O sertão nosso de cada dia
• Por Mara Narciso
• Por Mara Narciso
Entrevistei Ivana Ferrante Rebello, professora de Literatura e Língua Portuguesa da UNIMONTES, sobre Ciro dos Anjos, o grande escritor de “Amanuense Belmiro” e montes-clarense da Academia Brasileira de Letras. Falou comigo de forma tão intensa que achei tratar-se de sua especialidade. Mas não. Disse entender pouco de Ciro dos Anjos. O negócio dela é Guimarães Rosa, cujo tema do seu doutorado foi “Grande Sertão: Veredas”. Fomos ouvi-la, umas 60 pessoas, no incipiente Clube de Leitura Felicidade Patrocínio. Como eu já a conhecia, imaginava o que viria, mas levei um susto. Foi muito além, pois, hipnotizada pelo escritor, médico e filósofo, com toda a propriedade nos arrastou felizes e sorridentes sertão afora.
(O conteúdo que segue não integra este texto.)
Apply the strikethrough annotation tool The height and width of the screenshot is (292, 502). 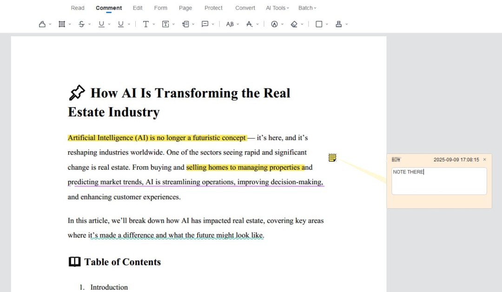point(82,24)
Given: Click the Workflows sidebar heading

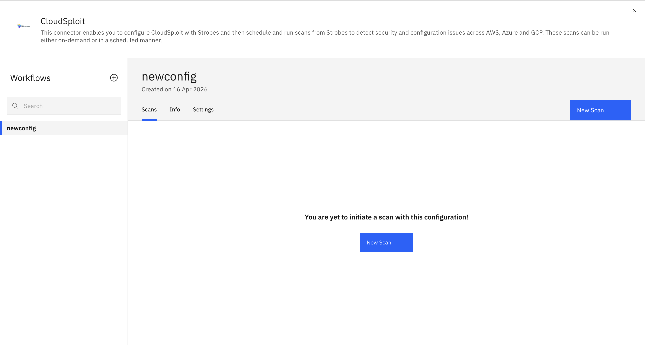Looking at the screenshot, I should point(30,78).
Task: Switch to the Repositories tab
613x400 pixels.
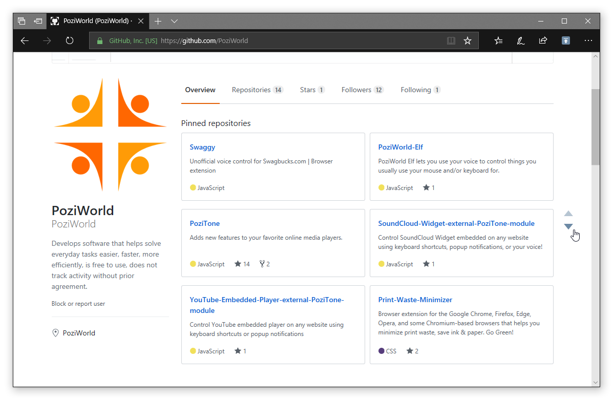Action: pyautogui.click(x=257, y=90)
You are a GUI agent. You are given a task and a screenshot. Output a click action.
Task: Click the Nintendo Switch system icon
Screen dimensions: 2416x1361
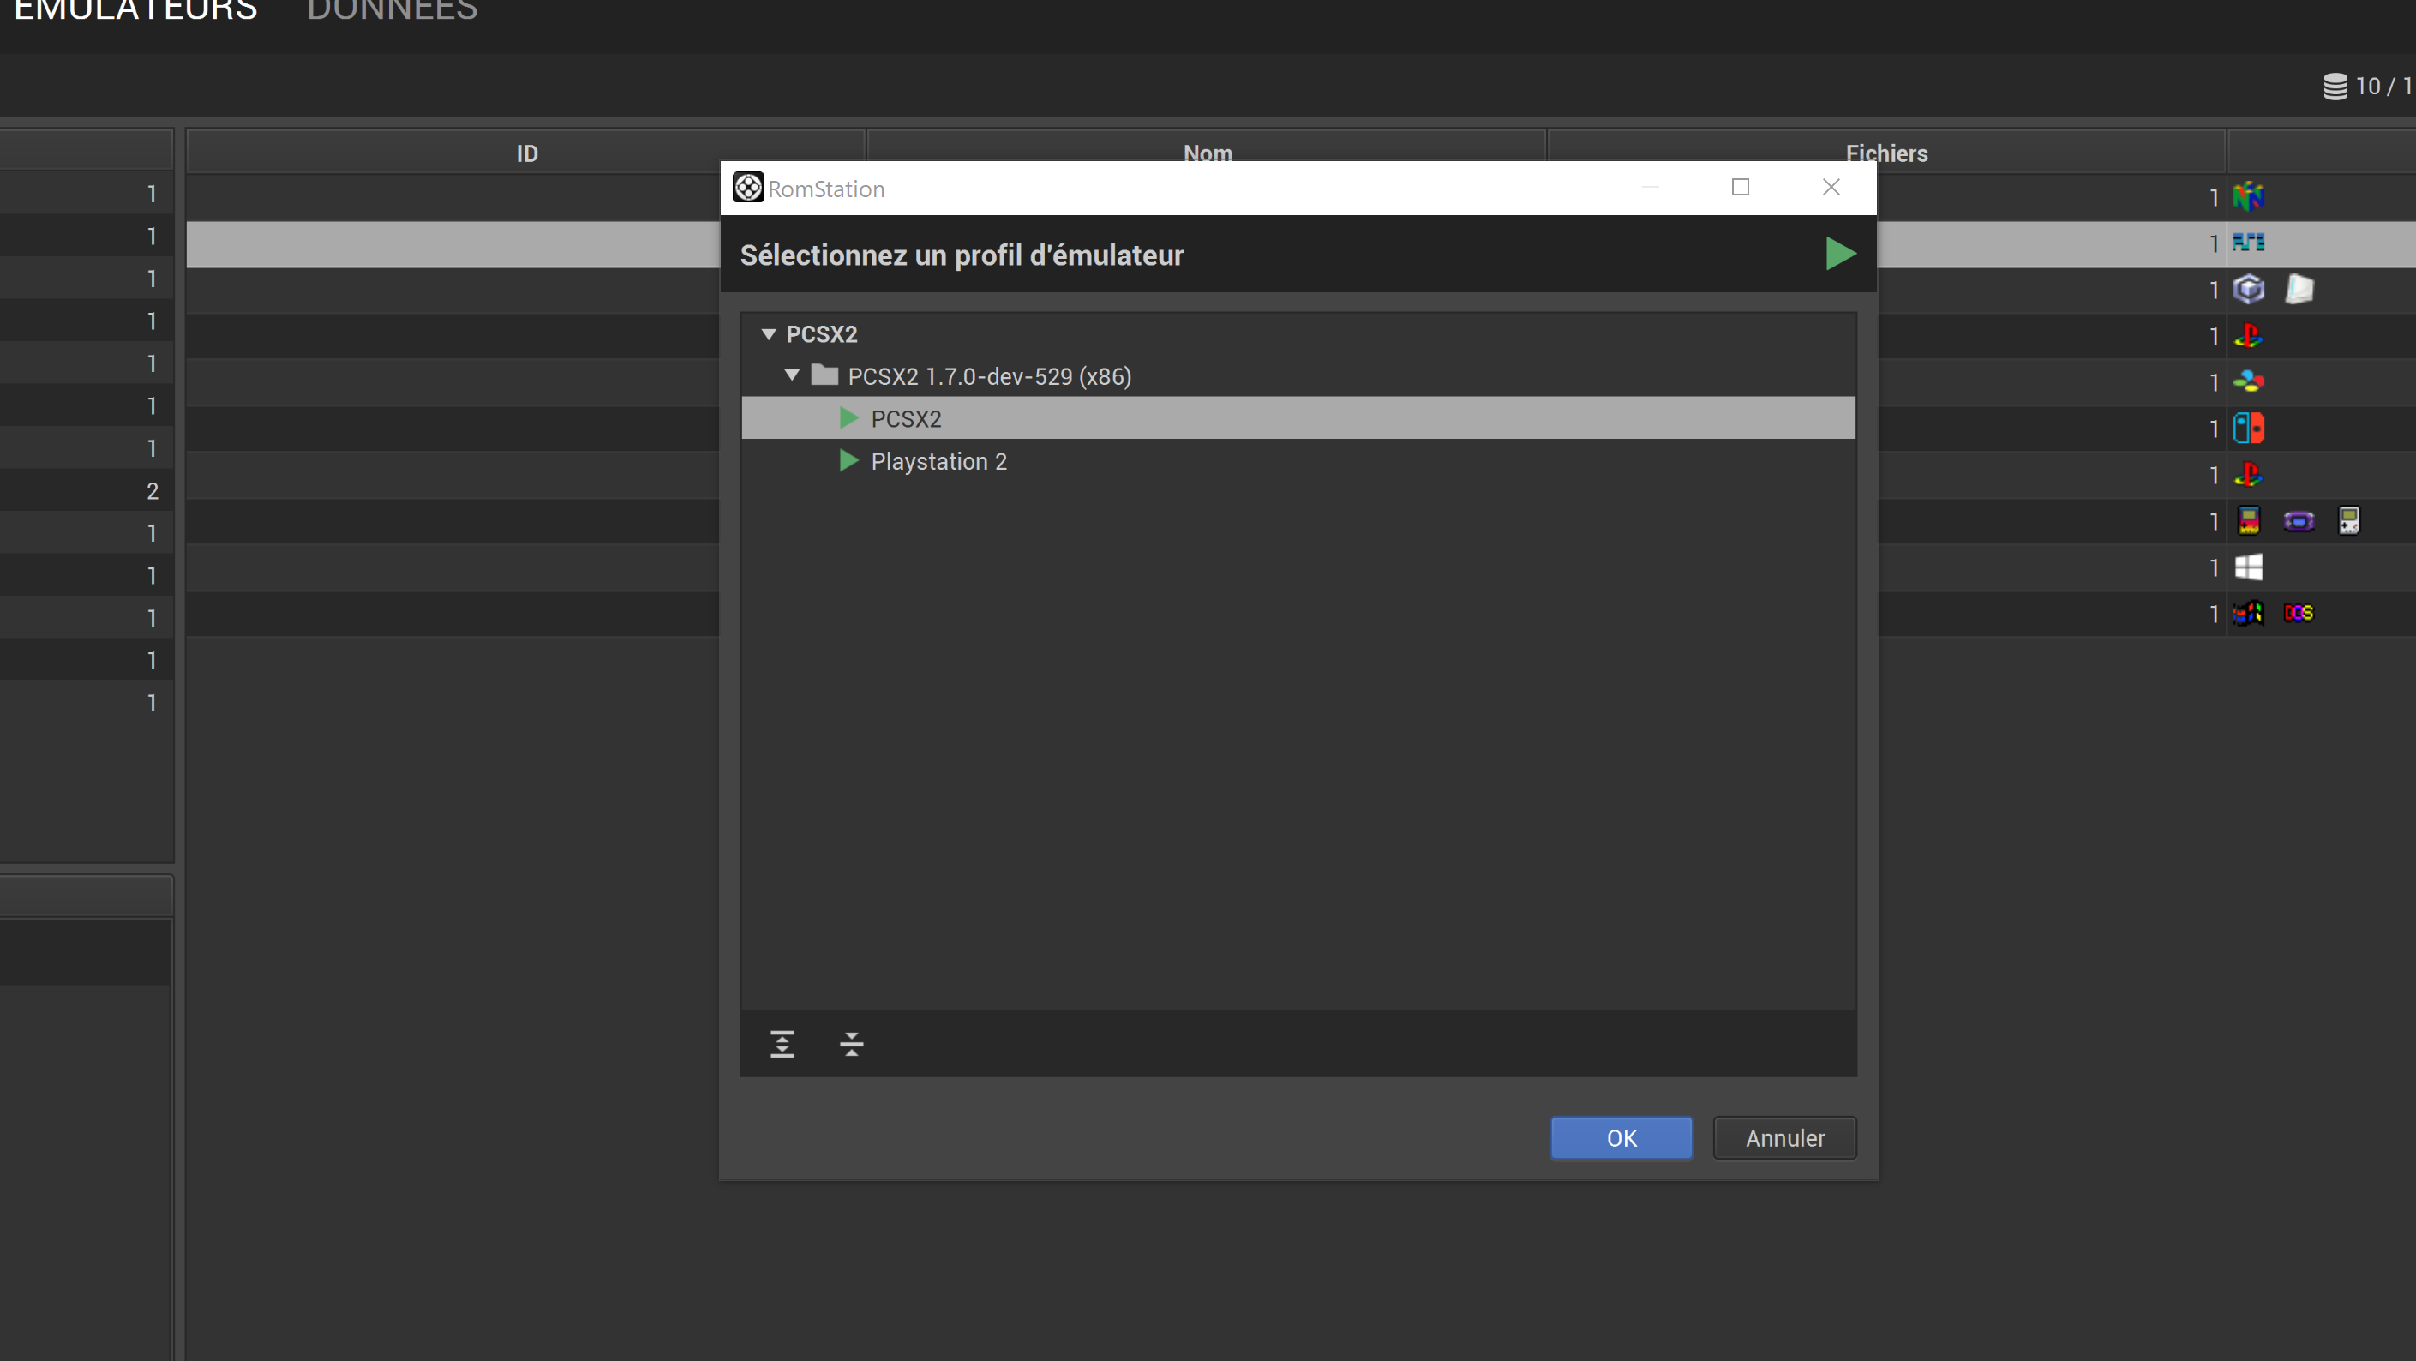[2248, 428]
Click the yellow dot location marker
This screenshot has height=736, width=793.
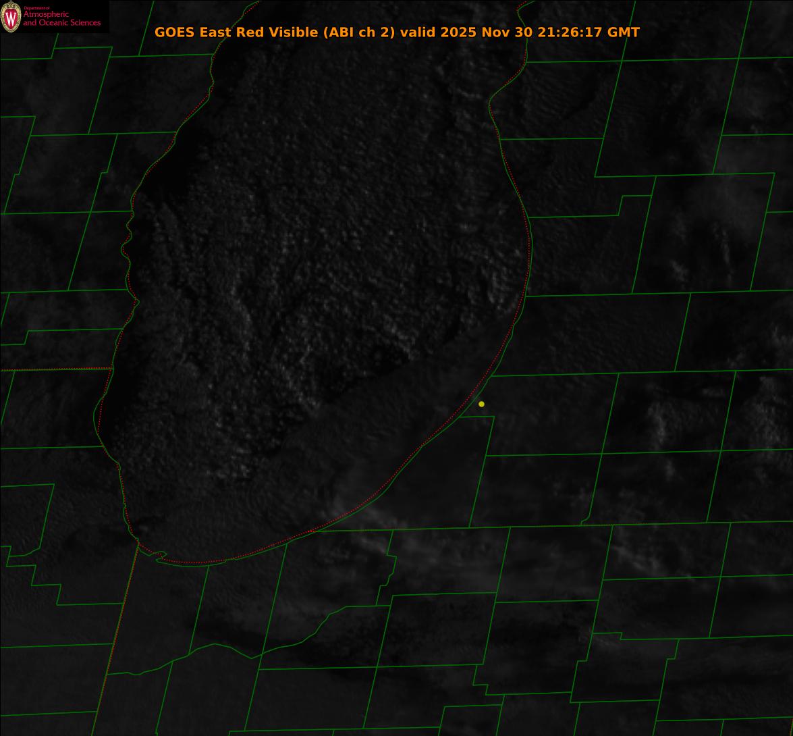point(481,404)
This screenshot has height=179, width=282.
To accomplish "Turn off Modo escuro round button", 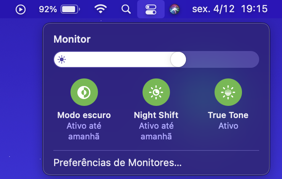I will [84, 92].
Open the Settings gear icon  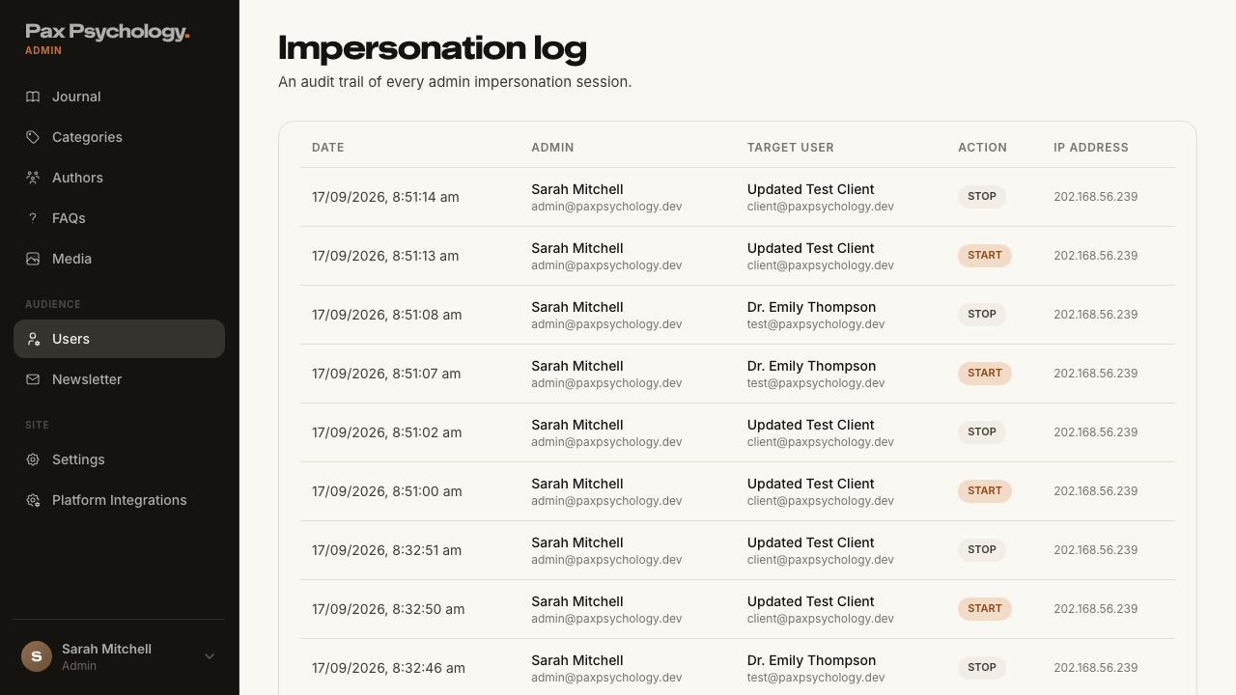tap(33, 459)
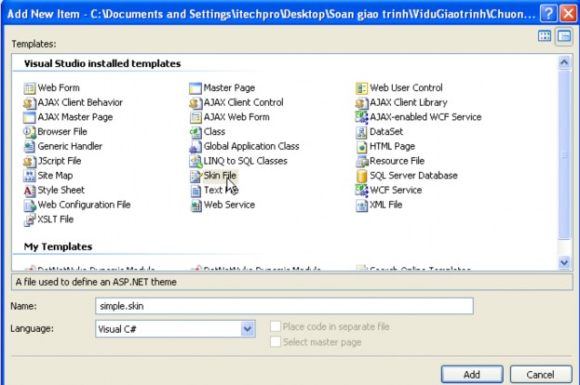Select the SQL Server Database icon
580x385 pixels.
pyautogui.click(x=361, y=176)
À medida que Ivana nos mostrava o sertão dos seus olhos, dava inveja não ver tudo aquilo que ela via. Cada um pensava consigo mesmo: ah, então era isso! O prazer dessa imersão dá a justa dimensão da nossa ignorância intelectual, e nos leva a ter mais fome e sede de saber. Recorrendo apenas à memória, pois não fiz anotações, escrevo a seguir, infelizmente sem a exatidão das suas poéticas palavras, o que ela nos disse.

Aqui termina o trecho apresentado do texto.